## Task prompt
Among the records that follow, find the line with "Viewport: 499px width, 690px height." and the line with "Click 選擇 under 開始直播 card". Set down those lines and all lines between them exactly, without adding anything.

## Dataset records

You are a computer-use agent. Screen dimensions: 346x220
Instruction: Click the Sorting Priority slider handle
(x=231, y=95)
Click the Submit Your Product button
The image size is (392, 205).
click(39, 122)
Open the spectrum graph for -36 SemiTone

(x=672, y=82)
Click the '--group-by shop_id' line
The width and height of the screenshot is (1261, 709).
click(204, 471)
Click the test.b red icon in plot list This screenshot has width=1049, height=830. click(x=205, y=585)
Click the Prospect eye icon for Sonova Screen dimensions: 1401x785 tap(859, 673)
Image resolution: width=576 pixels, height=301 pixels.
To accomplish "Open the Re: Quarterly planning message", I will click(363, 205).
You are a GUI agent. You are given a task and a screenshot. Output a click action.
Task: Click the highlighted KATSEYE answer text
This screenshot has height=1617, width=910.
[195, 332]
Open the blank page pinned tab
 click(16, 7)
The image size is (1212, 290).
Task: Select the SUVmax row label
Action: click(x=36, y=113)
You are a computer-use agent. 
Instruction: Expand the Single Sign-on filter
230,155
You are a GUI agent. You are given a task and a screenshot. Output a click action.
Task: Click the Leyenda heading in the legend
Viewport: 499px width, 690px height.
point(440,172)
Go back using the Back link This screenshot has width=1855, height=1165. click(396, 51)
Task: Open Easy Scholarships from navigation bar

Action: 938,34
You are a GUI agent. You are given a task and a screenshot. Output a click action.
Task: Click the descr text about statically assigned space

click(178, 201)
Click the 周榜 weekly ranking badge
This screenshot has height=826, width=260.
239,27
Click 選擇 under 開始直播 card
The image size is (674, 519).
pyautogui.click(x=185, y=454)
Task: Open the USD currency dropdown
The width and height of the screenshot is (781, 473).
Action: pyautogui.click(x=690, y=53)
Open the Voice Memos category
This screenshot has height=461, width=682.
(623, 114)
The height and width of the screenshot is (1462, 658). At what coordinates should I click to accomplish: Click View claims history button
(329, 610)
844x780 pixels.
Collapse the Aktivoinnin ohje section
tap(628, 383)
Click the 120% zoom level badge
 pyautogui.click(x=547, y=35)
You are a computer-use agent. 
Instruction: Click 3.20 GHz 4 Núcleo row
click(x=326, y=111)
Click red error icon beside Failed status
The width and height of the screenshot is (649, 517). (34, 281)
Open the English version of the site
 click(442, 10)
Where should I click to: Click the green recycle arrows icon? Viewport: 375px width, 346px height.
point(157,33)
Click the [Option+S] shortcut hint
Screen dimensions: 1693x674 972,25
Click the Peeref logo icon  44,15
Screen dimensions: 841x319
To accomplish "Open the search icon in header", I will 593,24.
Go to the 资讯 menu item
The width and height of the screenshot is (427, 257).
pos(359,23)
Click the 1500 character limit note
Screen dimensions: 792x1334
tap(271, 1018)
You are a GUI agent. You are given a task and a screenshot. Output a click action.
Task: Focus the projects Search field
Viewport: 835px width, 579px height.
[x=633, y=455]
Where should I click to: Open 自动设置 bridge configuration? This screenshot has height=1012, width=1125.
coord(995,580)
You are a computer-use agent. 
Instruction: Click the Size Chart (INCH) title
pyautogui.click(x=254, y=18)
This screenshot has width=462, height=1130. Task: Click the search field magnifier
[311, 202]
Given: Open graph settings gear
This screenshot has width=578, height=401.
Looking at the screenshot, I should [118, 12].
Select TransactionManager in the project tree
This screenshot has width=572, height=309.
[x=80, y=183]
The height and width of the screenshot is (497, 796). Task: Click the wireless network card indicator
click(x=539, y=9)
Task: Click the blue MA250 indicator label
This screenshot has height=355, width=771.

## Result
Viewport: 499px width, 690px height.
point(440,172)
Go back using the Back link This screenshot has width=1855, height=1165. click(396, 51)
Task: Open Easy Scholarships from navigation bar

Action: 938,34
You are a GUI agent. You are given a task and a screenshot. Output a click action.
Task: Click the descr text about statically assigned space

click(178, 201)
Click the 周榜 weekly ranking badge
This screenshot has height=826, width=260.
239,27
Click 選擇 under 開始直播 card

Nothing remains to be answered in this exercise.